▸ **TASK STATEMENT**: Pull out every line of the material below that contains the string "should", keeping each line unchanged. Uppercase and lowercase count as different letters.
━━━━━━━━━━━━━━━━
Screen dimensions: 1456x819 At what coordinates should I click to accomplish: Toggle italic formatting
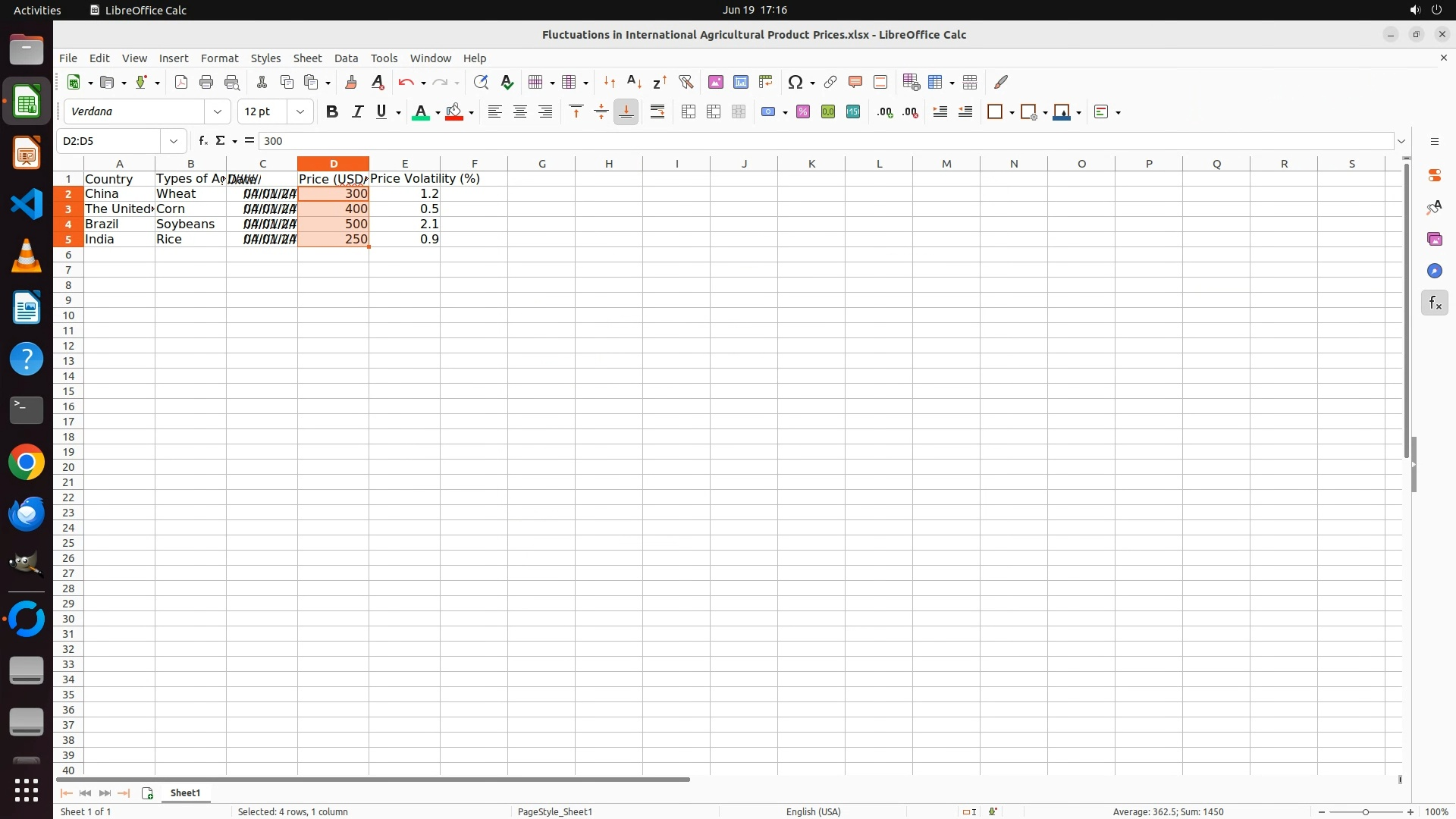point(357,112)

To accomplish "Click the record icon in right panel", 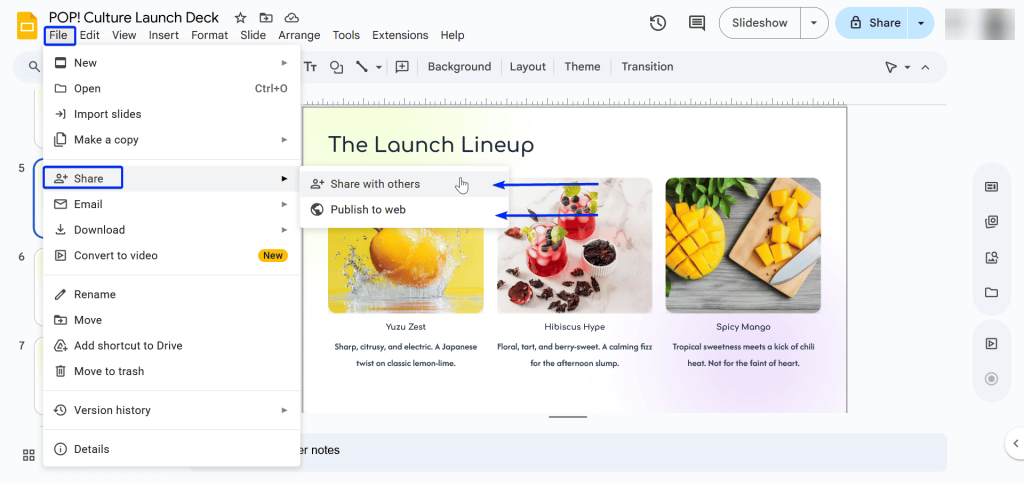I will (991, 378).
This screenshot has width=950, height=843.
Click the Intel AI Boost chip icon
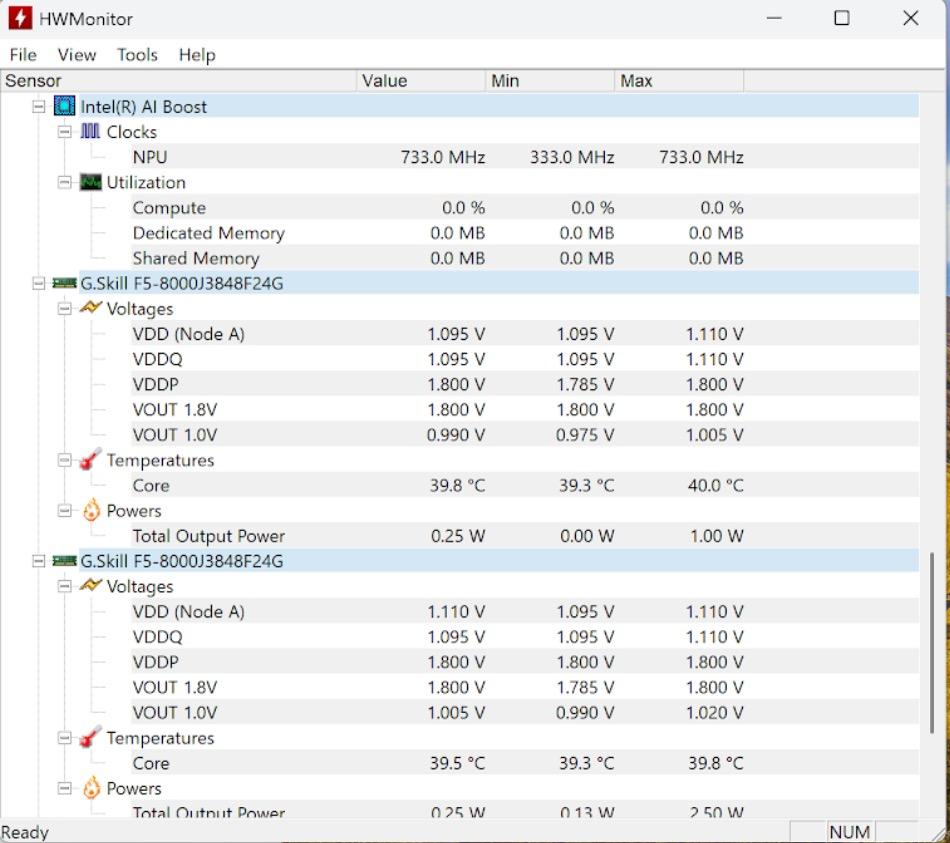click(x=65, y=106)
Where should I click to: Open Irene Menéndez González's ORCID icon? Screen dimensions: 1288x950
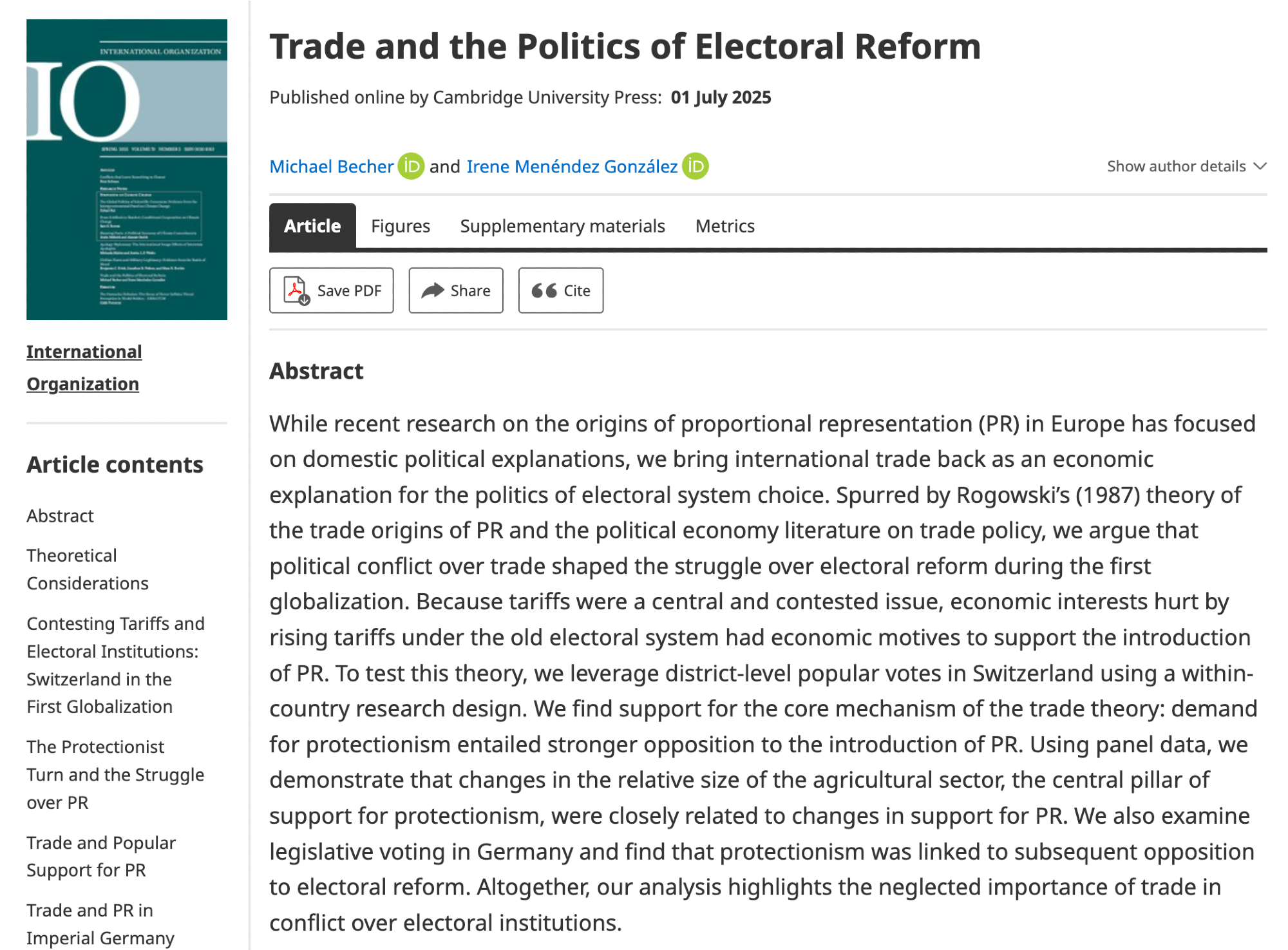(696, 166)
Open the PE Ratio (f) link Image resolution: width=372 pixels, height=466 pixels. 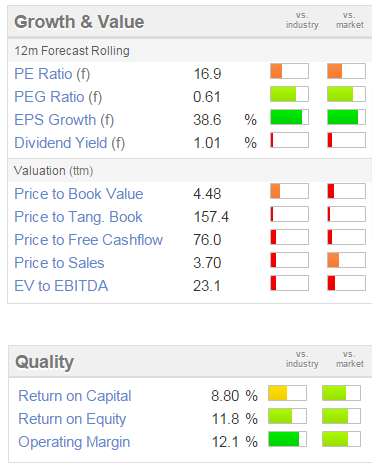(x=52, y=74)
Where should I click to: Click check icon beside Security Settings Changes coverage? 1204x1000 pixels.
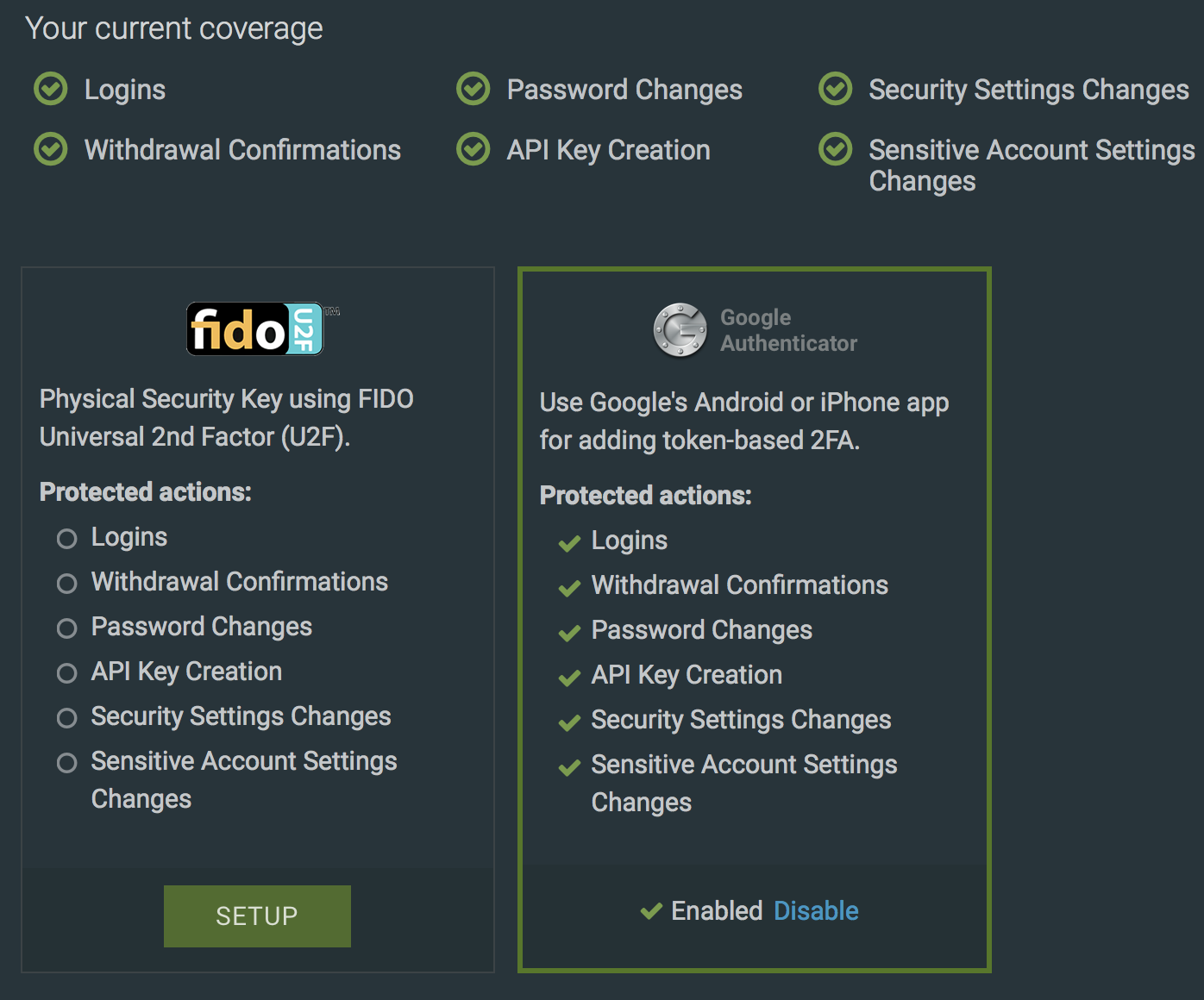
━━━━━━━━━━━━━━━━
▸ **FULL SOLUTION**:
Screen dimensions: 1456x819 At what coordinates should I click to accomplish: Toggle italic formatting
Where should I click to: Open Irene Menéndez González's ORCID icon? Screen dimensions: 1288x950
Where should I click to: Click check icon beside Security Settings Changes coverage? 1204x1000 pixels.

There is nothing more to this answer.